Hi Daniel,

On 06/02/2021 7:47 pm, Daniel Moisset wrote:
Hi Mark,

I think some of these issues have already been raised and replied (even if no agreement has been reached). but this is a good summary, so let me reply with a summary of responses for this. > On Sat, 6 Feb 2021 at 15:51, Mark Shannon <m...@hotpy.org <mailto:m...@hotpy.org>> wrote:

    Hi,

    Since a decision on PEP 634 is imminent, I'd like to reiterate some
    concerns that I voiced last year.

    I am worried about the semantics and implementation of PEP 634.
    I don't want to comment on the merits of pattern matching in
    general, or
    the proposed syntax in PEP 634 (or PEP 640 or PEP 642).

    Semantics
    ---------

    1. PEP 634 eschews the object model, in favour of adhoc instance
    checks,
    length checks and attribute accesses.

    This is in contrast to almost all of the the rest of the language,
    which
    uses special (dunder) methods:
        All operators,
        subscripting,
        attribute lookup,
        iteration,
        calls,
        tests,
        object creation,
        conversions,
        and the with statement

    AFAICT, no justification is given for this.
    Why can't pattern matching use the object model?


No one has said that "we can't". It's just that "we don't have to". The underlying mechanisms used by pattern matching (instance check, length, attribute access) already have their defined protocols and support within the object model. It's analogous as the way in which  iterable unpacking didn't need to define it's own object model special methods, because the existing iteration mechanism used in for loops was sufficient.

You seem to be jumping on my use of the word "can't".
I should have said
"Why *doesn't* PEP 634 use the object model?"

As for unpacking, it builds on iteration in a way that is clear and precise.

For example, I can desugar:

a, b = t

into:

try:
    __tmp = iter(t)
except TypeError:
    raise TypeError("cannot unpack non-iterable ...")
try:
    __tmp_a = next(__tmp)
    __tmp_b = next(__tmp)
except StopIteration:
    raise ValueError("not enough values ...")
try:
    next(__tmp)
except StopIteration:
    pass
else:
    raise raise ValueError("too many values ...")
a = __tmp_a; b = __tmp_b

Noting that variables starting "__tmp" are invisible.

Why not do something similar for PEP 634?



This does not exclude possible future extensions to the object model to include a richer protocol like described in https://www.python.org/dev/peps/pep-0622/#custom-matching-protocol (where it also describes why we're not proposing that *now*, why it can be done later, and why we think it's best to do it later)

I don't see how this is relevant. It is the semantics of PEP 634 as proposed that concerns me.



    PEP 343 (the "with" statement) added the __enter__ and __exit__ methods
    to the object model, and that works very well.

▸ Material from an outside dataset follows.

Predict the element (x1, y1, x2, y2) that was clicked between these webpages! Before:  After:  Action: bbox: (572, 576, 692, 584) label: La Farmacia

    2. PEP 634 deliberately introduces a large area of undefined behaviour
    into Python.

    
https://www.python.org/dev/peps/pep-0634/#side-effects-and-undefined-behavior

    Python has, in general, been strict about not having undefined
    behaviour.
    Having defined semantics means that you can reason about programs, even
    non-idiomatic ones.
    [This is not unique to Python, it is really only C and C++ that have
    areas of undefined behaviour]


The C standard uses a very peculiar definition of "undefined behaviour" (I'm not familiar with the C++ one to assert anything, I'll assume it's the same), where for certain set of programs, any resulting behaviour is valid, even at compile time (so a compiler that deletes all your files when trying to compile "void f() {int a[10]; a[10]=0;}" is standard compliant). Comparing that with the use of the term "undefined behaviour" in the PEP is not very useful, because even if they are the same words, they don't have the same meaning

If you want to compare it with the C standards, the term we'd use would be "implementation defined behaviour". Python has a lot of those. For example, the output of all these python programs can change between implementations (And some of these even change between versions of cpython):

  * print({3,2,1})
  * print(hash("hello"))
  * if id(1) == id(1): print("hello")
  * import sys; print(sys.getsizeof([]))

Some order of operations is also implementation dependent for example in
def foo():
    print(open("/etc/passwd")).read()
foo()

The moment where file closing happens is implementation dependent.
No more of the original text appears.